**Brief**
Below is a listing to write out in full, exactly as given, without its pictures.
——————
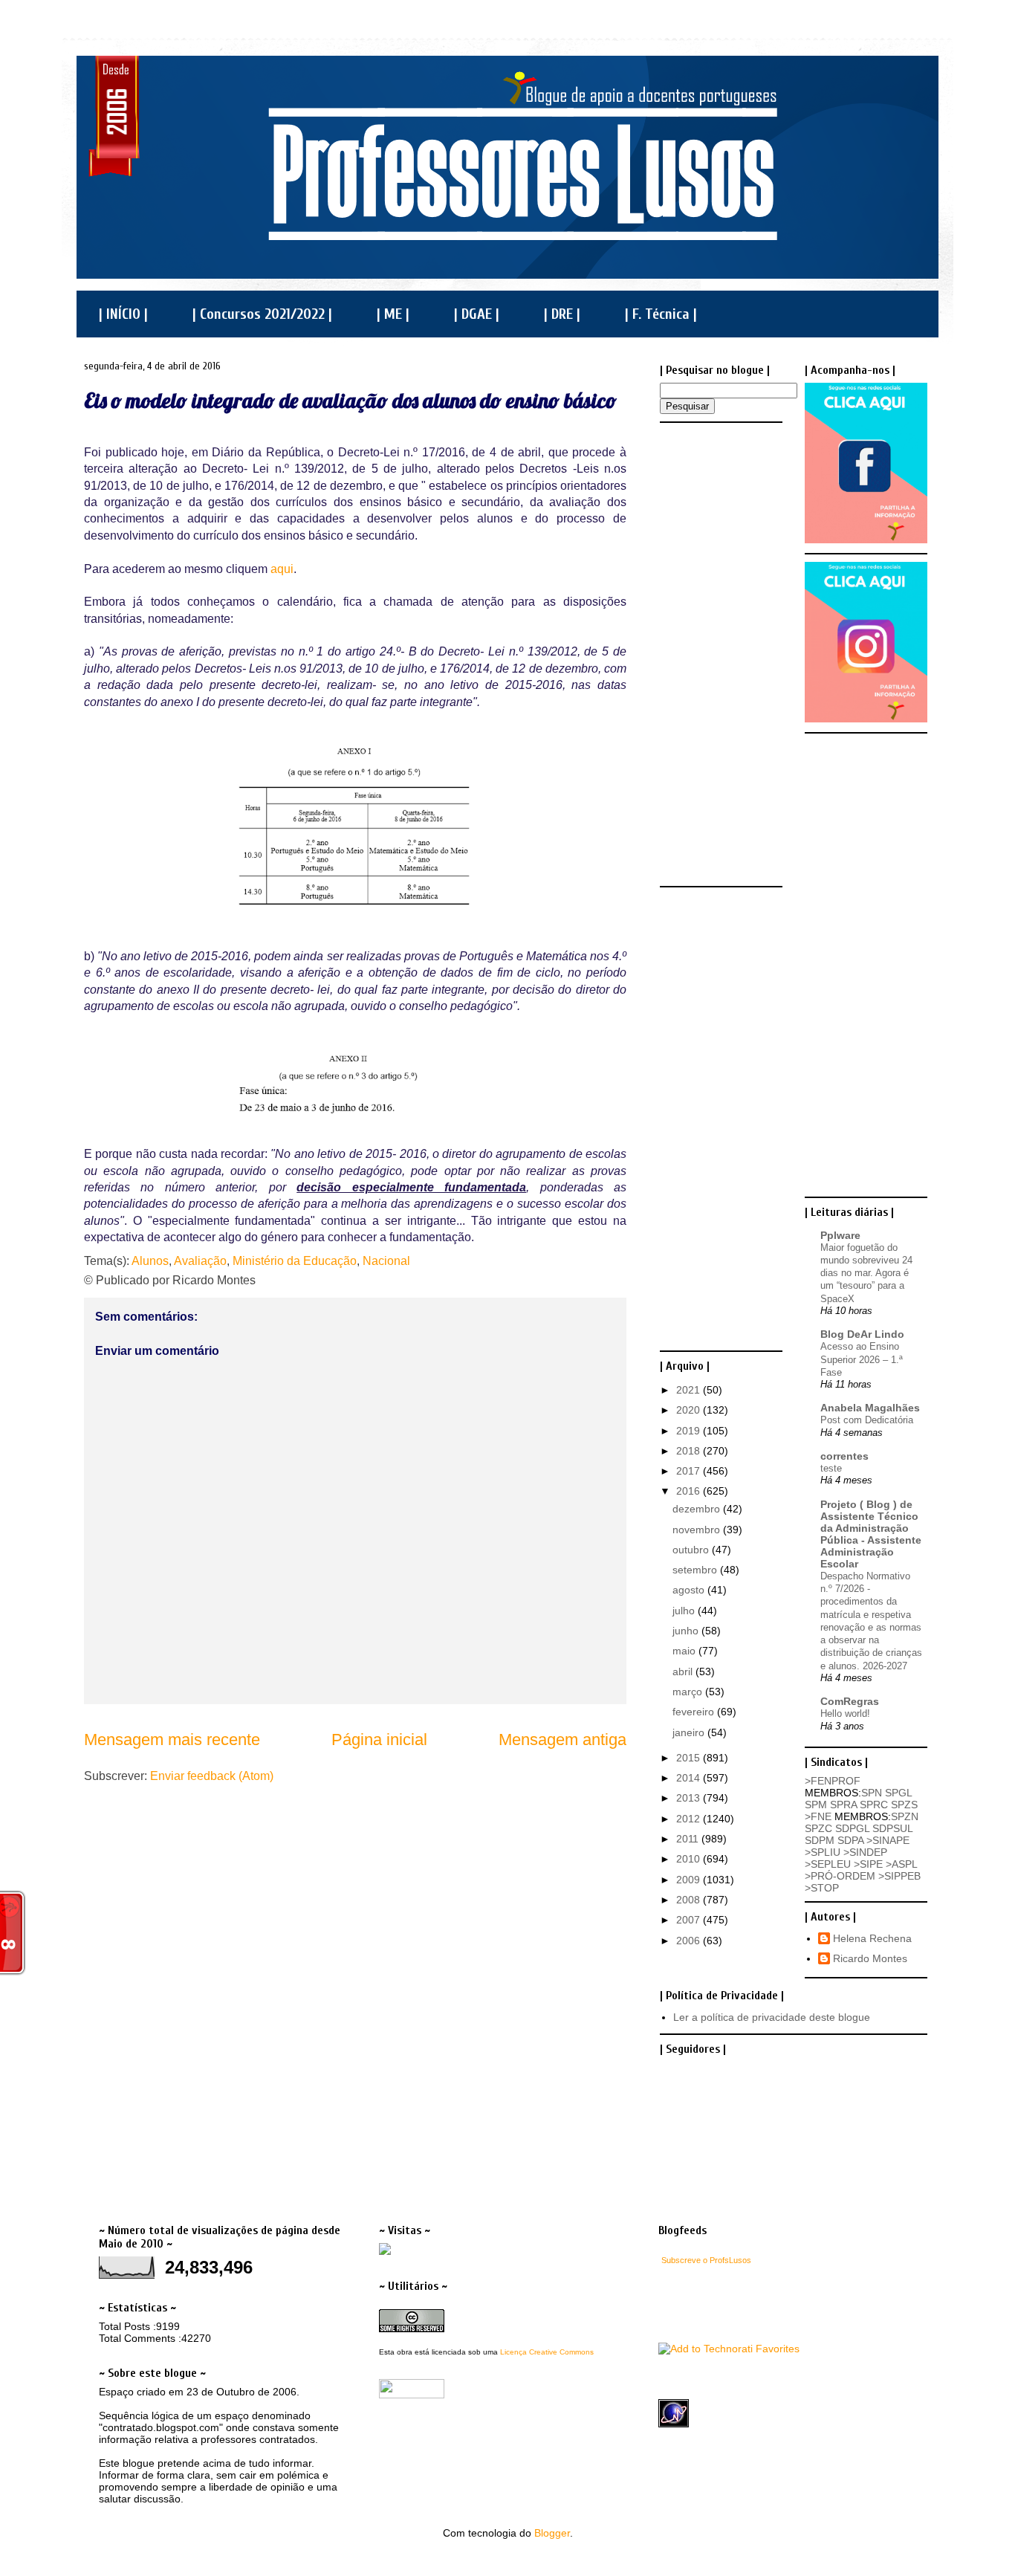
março (688, 1692)
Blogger (552, 2533)
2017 (689, 1471)
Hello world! (845, 1713)
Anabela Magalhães (870, 1408)
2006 (689, 1940)
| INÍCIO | (123, 314)
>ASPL (901, 1864)
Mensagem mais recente (172, 1739)
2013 (689, 1798)
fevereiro (694, 1712)
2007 (689, 1920)
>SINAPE (887, 1840)
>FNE (818, 1816)
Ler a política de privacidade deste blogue (771, 2017)
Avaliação (200, 1261)
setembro (696, 1570)
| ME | (393, 314)
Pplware (840, 1235)
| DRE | (562, 314)
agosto (689, 1590)
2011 (688, 1839)
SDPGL (852, 1828)
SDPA (850, 1840)
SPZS (904, 1804)
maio (685, 1651)
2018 (689, 1451)
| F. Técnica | (661, 314)
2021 (689, 1390)
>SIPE (868, 1864)
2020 (689, 1410)
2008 (689, 1900)
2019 (689, 1431)
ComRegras (849, 1701)
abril (683, 1671)
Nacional (386, 1261)
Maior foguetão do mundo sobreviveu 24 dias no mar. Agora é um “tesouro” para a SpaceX (866, 1273)
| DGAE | (476, 314)
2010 (689, 1859)
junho (686, 1631)
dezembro (697, 1509)
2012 (689, 1819)
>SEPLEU (828, 1864)
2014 (689, 1778)
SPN (871, 1793)
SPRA (843, 1804)
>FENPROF (832, 1781)
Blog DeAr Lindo (862, 1334)
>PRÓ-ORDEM (840, 1876)
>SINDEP (865, 1852)
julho (685, 1611)
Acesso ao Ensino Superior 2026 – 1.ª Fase (861, 1359)
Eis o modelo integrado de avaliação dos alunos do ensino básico (350, 400)
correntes (844, 1456)
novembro (697, 1529)
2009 (689, 1880)
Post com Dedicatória (866, 1419)
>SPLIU (822, 1852)
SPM (816, 1804)
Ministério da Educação (295, 1261)
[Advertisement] (719, 653)
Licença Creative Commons (547, 2352)
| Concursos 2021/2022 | (262, 314)
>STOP (822, 1888)
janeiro (689, 1732)
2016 (689, 1491)
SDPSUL (892, 1828)
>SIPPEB (899, 1876)
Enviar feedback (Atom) (211, 1776)
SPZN (904, 1816)
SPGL (898, 1793)
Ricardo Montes (870, 1958)
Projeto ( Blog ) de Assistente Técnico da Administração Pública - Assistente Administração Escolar (870, 1534)
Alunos (150, 1261)
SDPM (819, 1840)
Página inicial (379, 1739)
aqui (282, 569)
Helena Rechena (872, 1938)
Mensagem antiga (562, 1739)
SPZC (818, 1828)
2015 (689, 1758)
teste (831, 1468)
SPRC (874, 1804)
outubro (692, 1550)
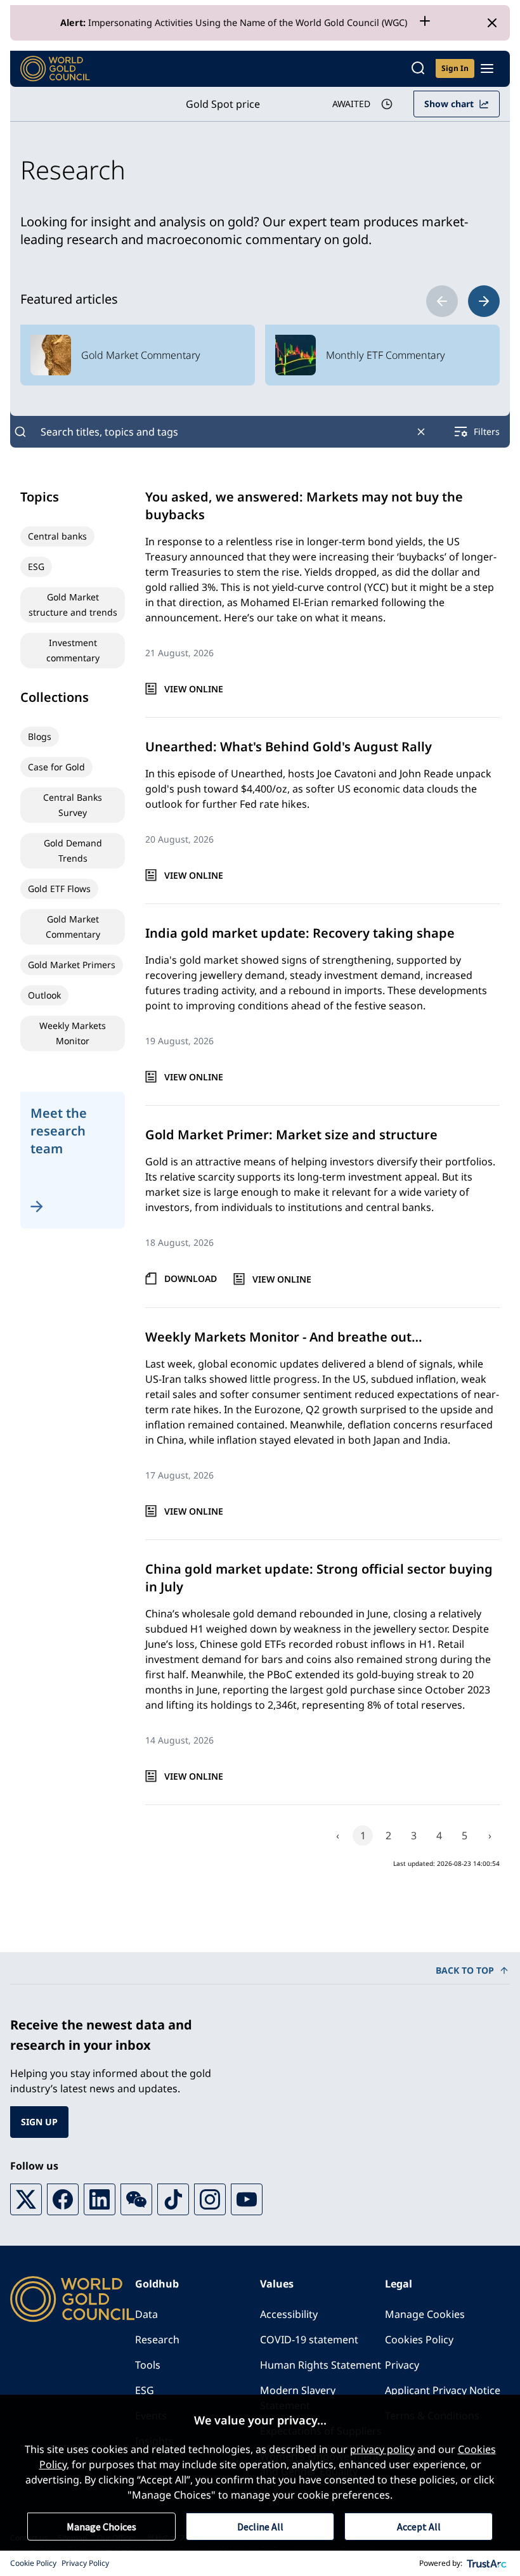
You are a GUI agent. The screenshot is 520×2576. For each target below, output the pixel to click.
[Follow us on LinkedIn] (99, 2199)
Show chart (449, 104)
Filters (487, 431)
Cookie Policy (33, 2563)
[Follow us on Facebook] (63, 2199)
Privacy (402, 2365)
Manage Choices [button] (101, 2526)
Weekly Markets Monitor (72, 1033)
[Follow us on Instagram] (210, 2199)
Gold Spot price (223, 104)
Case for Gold (56, 767)
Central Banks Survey (72, 805)
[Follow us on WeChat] (136, 2199)
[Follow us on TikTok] (173, 2199)
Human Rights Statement (320, 2365)
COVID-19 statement (309, 2339)
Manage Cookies (425, 2314)
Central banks (57, 536)
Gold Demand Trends (73, 850)
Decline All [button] (260, 2526)
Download (190, 1278)
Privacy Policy (85, 2563)
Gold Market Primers (71, 965)
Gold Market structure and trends (73, 604)
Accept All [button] (419, 2526)
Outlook (44, 995)
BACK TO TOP (465, 1970)
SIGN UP (39, 2122)
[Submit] (20, 432)
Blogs (39, 736)
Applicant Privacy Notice (442, 2390)
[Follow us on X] (26, 2199)
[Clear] (421, 432)
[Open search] (417, 69)
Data (146, 2314)
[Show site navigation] (487, 68)
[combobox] (220, 432)
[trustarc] (487, 2563)
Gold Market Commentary (73, 926)
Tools (147, 2365)
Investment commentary (73, 650)
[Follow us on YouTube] (247, 2199)
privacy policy (382, 2449)
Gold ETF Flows (59, 889)
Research (157, 2339)
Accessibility (289, 2314)
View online (193, 689)
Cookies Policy (419, 2339)
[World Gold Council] (55, 69)
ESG (36, 566)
——————
**Solution to the exercise**
março (688, 1692)
Blogger (552, 2533)
2017 (689, 1471)
Hello world! (845, 1713)
Anabela Magalhães (870, 1408)
2006 (689, 1940)
| INÍCIO | (123, 314)
>ASPL (901, 1864)
Mensagem mais recente (172, 1739)
2013 (689, 1798)
fevereiro (694, 1712)
2007 (689, 1920)
>SINAPE (887, 1840)
>FNE (818, 1816)
Ler a política de privacidade deste blogue (771, 2017)
Avaliação (200, 1261)
setembro (696, 1570)
| ME | (393, 314)
Pplware (840, 1235)
| DRE | (562, 314)
agosto (689, 1590)
2011 (688, 1839)
SDPGL (852, 1828)
SDPA (850, 1840)
SPZS (904, 1804)
maio (685, 1651)
2018 (689, 1451)
| F. Técnica | (661, 314)
2021 (689, 1390)
>SIPE (868, 1864)
2020 (689, 1410)
2008 (689, 1900)
2019 (689, 1431)
ComRegras (849, 1701)
abril (683, 1671)
Nacional (386, 1261)
Maior foguetão do mundo sobreviveu 24 dias no mar. Agora é um “tesouro” para a SpaceX (866, 1273)
| DGAE | (476, 314)
2010 (689, 1859)
junho (686, 1631)
dezembro (697, 1509)
2012 (689, 1819)
>SEPLEU (828, 1864)
2014 (689, 1778)
SPN (871, 1793)
SPRA (843, 1804)
>FENPROF (832, 1781)
Blog DeAr Lindo (862, 1334)
>PRÓ-ORDEM (840, 1876)
>SINDEP (865, 1852)
julho (685, 1611)
Acesso ao Ensino Superior 2026 – 1.ª Fase (861, 1359)
Eis o modelo integrado de avaliação dos alunos do ensino básico (350, 400)
correntes (844, 1456)
novembro (697, 1529)
2009 (689, 1880)
Post com Dedicatória (866, 1419)
>SPLIU (822, 1852)
SPM (816, 1804)
Ministério da Educação (295, 1261)
[Advertisement] (719, 653)
Licença Creative Commons (547, 2352)
| Concursos 2021/2022 | (262, 314)
>STOP (822, 1888)
janeiro (689, 1732)
2016 (689, 1491)
SDPSUL (892, 1828)
>SIPPEB (899, 1876)
Enviar feedback (Atom) (211, 1776)
SPZN (904, 1816)
SPGL (898, 1793)
Ricardo Montes (870, 1958)
Projeto ( Blog ) de Assistente Técnico da Administração Pública - Assistente Administração Escolar (870, 1534)
Alunos (150, 1261)
SDPM (819, 1840)
Página inicial (379, 1739)
aqui (282, 569)
Helena Rechena (872, 1938)
Mensagem antiga (562, 1739)
SPZC (818, 1828)
2015 (689, 1758)
teste (831, 1468)
SPRC (874, 1804)
outubro (692, 1550)
You are a GUI agent. The screenshot is 520×2576. For each target below, output the pixel to click.
[Follow us on LinkedIn] (99, 2199)
Show chart (449, 104)
Filters (487, 431)
Cookie Policy (33, 2563)
[Follow us on Facebook] (63, 2199)
Privacy (402, 2365)
Manage Choices [button] (101, 2526)
Weekly Markets Monitor (72, 1033)
[Follow us on Instagram] (210, 2199)
Gold Spot price (223, 104)
Case for Gold (56, 767)
Central Banks Survey (72, 805)
[Follow us on WeChat] (136, 2199)
[Follow us on TikTok] (173, 2199)
Human Rights Statement (320, 2365)
COVID-19 statement (309, 2339)
Manage Cookies (425, 2314)
Central banks (57, 536)
Gold Demand Trends (73, 850)
Decline All [button] (260, 2526)
Download (190, 1278)
Privacy Policy (85, 2563)
Gold Market Primers (71, 965)
Gold Market structure and trends (73, 604)
Accept All [button] (419, 2526)
Outlook (44, 995)
BACK TO TOP (465, 1970)
SIGN UP (39, 2122)
[Submit] (20, 432)
Blogs (39, 736)
Applicant Privacy Notice (442, 2390)
[Follow us on X] (26, 2199)
[Clear] (421, 432)
[Open search] (417, 69)
Data (146, 2314)
[Show site navigation] (487, 68)
[combobox] (220, 432)
[trustarc] (487, 2563)
Gold Market Commentary (73, 926)
Tools (147, 2365)
Investment commentary (73, 650)
[Follow us on YouTube] (247, 2199)
privacy policy (382, 2449)
Gold ETF Flows (59, 889)
Research (157, 2339)
Accessibility (289, 2314)
View online (193, 689)
Cookies Policy (419, 2339)
[World Gold Council] (55, 69)
ESG (36, 566)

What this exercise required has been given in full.